| EXERCISE TEXT |
--- START ---
Beverages manufacturer Schweppes Limited has come to the rescue of parents with children afflicted by cancer after donating $2 000 towards the purchase of essential drugs last week.

BY AARON UFUMELI

Kidzcan executive director Ntombi Muchuchuti (centre) accepts a donation from Schweppes marketing and public affairs manager Unaiswi Nyikadzino  (right) while Michelle Mayiseni  looks on at a ceremony held in Harare last Friday
Kidzcan executive director Ntombi Muchuchuti (centre) accepts a donation from Schweppes marketing and public affairs manager Unaiswi Nyikadzino(right) while Michelle Mayiseni looks on at a ceremony held in Harare last Friday

Schweppes marketing and public affairs manager Unaiswi Nyikadzino told guests at a handover ceremony that the company’s help to Kidzcan started in 2013.

Most organisations have been pouring millions of dollars into HIV and Aids programmes, but cancer has become one of the deadliest killers across the globe.

Nyikadzino said Kidcan had been very consistent and they felt obliged as a company to support its cause.

“When we sit sometimes in organisations and we look at our plans and our budgets, it is very important for us to ensure that we are also supporting communities. It doesn’t matter how bad the environment gets because if it’s tough for us as business, what more for people who are in a struggling economy where there is a high unemployment rate?” she said.
--- END ---
| INFORMATION SUPPLIED |
--- START ---
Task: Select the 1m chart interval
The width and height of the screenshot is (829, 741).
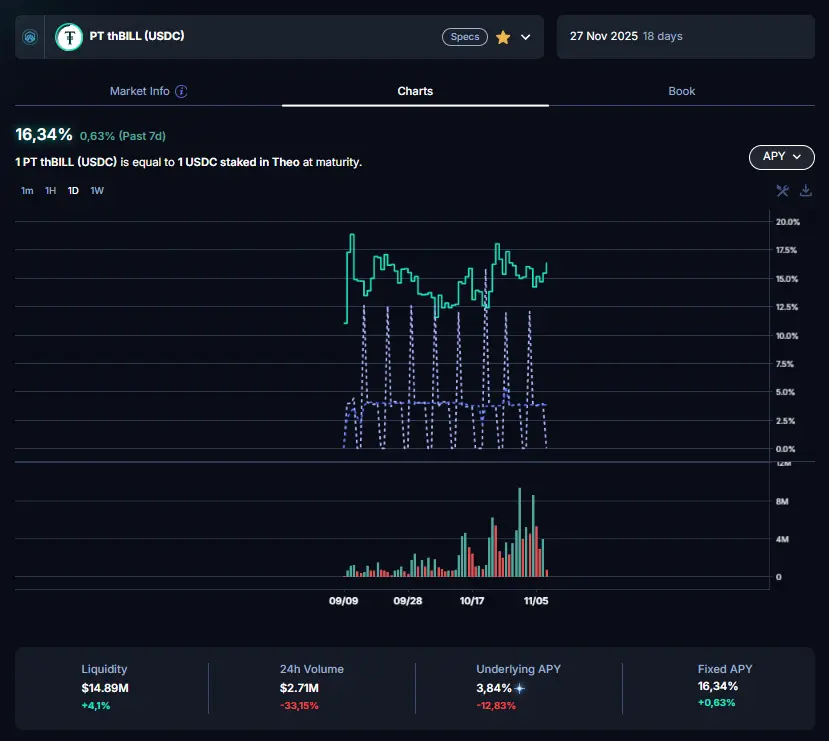Action: tap(27, 191)
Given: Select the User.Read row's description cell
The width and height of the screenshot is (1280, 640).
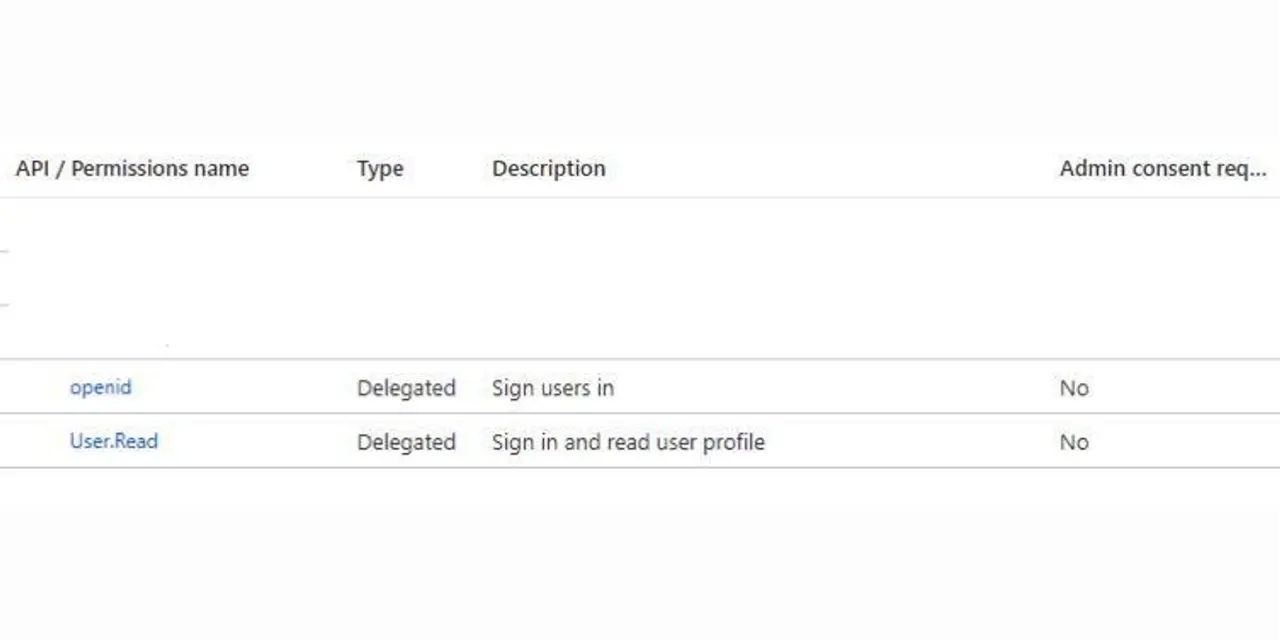Looking at the screenshot, I should (x=628, y=442).
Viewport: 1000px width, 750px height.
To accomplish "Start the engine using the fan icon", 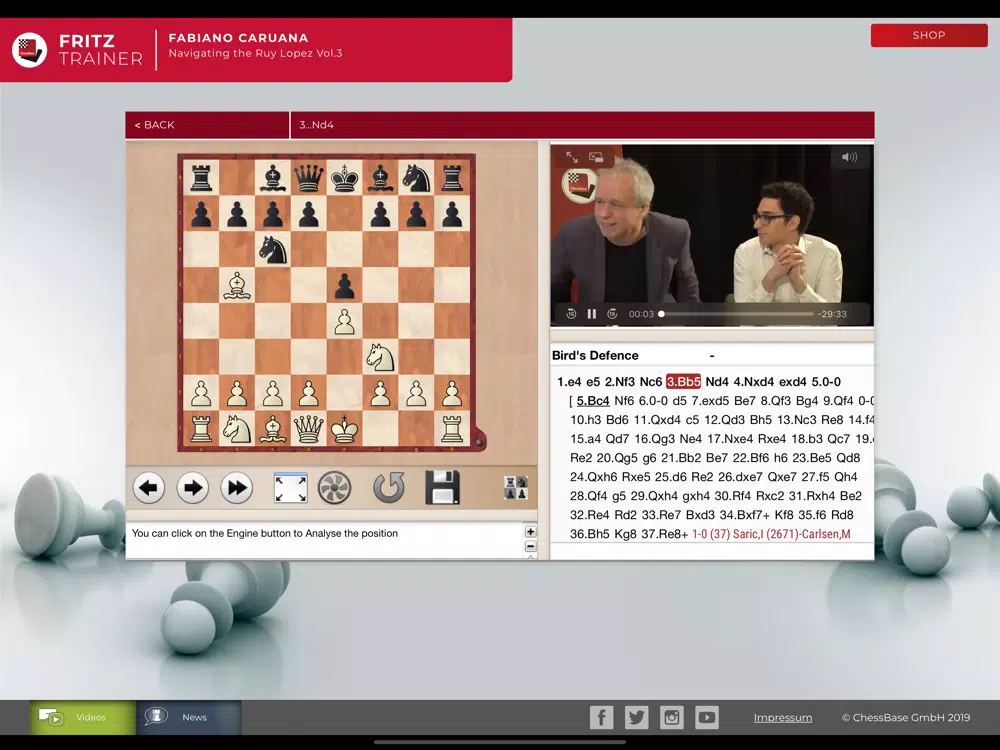I will [x=335, y=489].
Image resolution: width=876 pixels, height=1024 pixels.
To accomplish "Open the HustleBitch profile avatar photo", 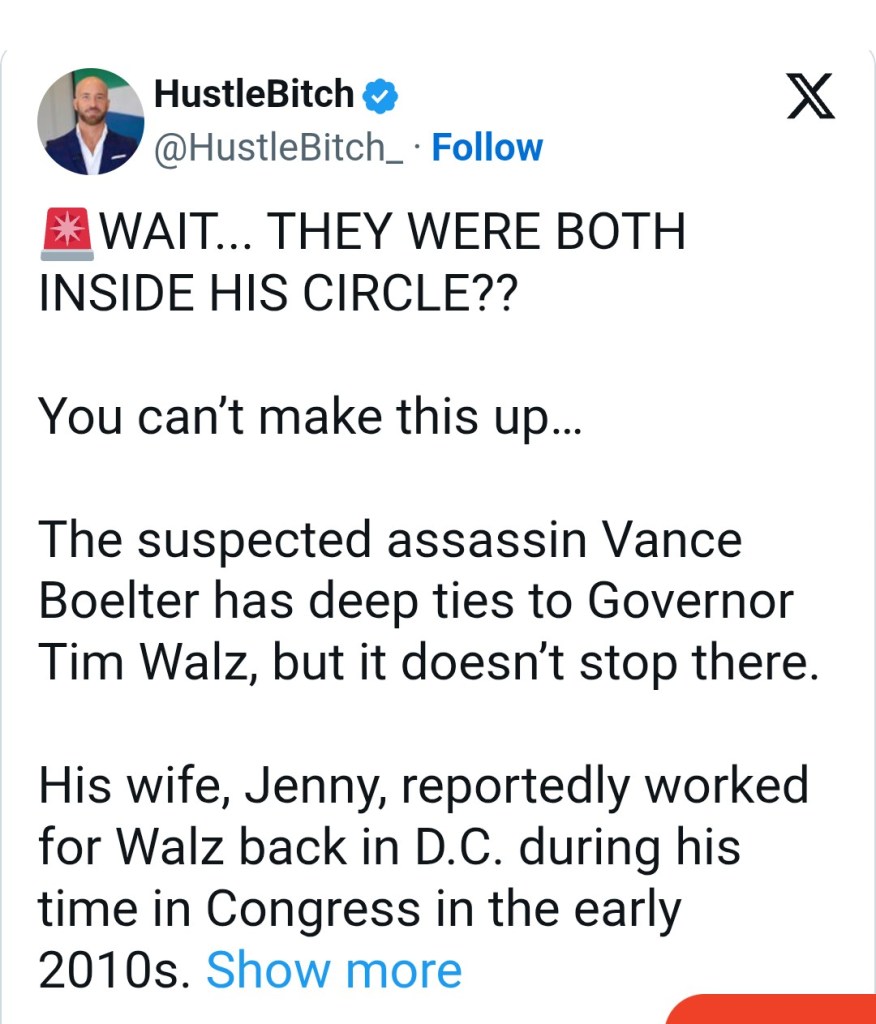I will [91, 122].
--- END ---
| ASSIGNED TASK 1 |
Transcribe the portion of the Schweppes donation article starting with "BY AARON UFUMELI" and going on through "support its cause.".
| ASSIGNED TASK 2 |
According to the Schweppes donation article, in what year did the company's help to Kidzcan start?
Rely only on the Schweppes donation article, not the material.

| EXERCISE OUTPUT 1 |
BY AARON UFUMELI

Kidzcan executive director Ntombi Muchuchuti (centre) accepts a donation from Schweppes marketing and public affairs manager Unaiswi Nyikadzino  (right) while Michelle Mayiseni  looks on at a ceremony held in Harare last Friday
Kidzcan executive director Ntombi Muchuchuti (centre) accepts a donation from Schweppes marketing and public affairs manager Unaiswi Nyikadzino(right) while Michelle Mayiseni looks on at a ceremony held in Harare last Friday

Schweppes marketing and public affairs manager Unaiswi Nyikadzino told guests at a handover ceremony that the company’s help to Kidzcan started in 2013.

Most organisations have been pouring millions of dollars into HIV and Aids programmes, but cancer has become one of the deadliest killers across the globe.

Nyikadzino said Kidcan had been very consistent and they felt obliged as a company to support its cause.

| EXERCISE OUTPUT 2 |
2013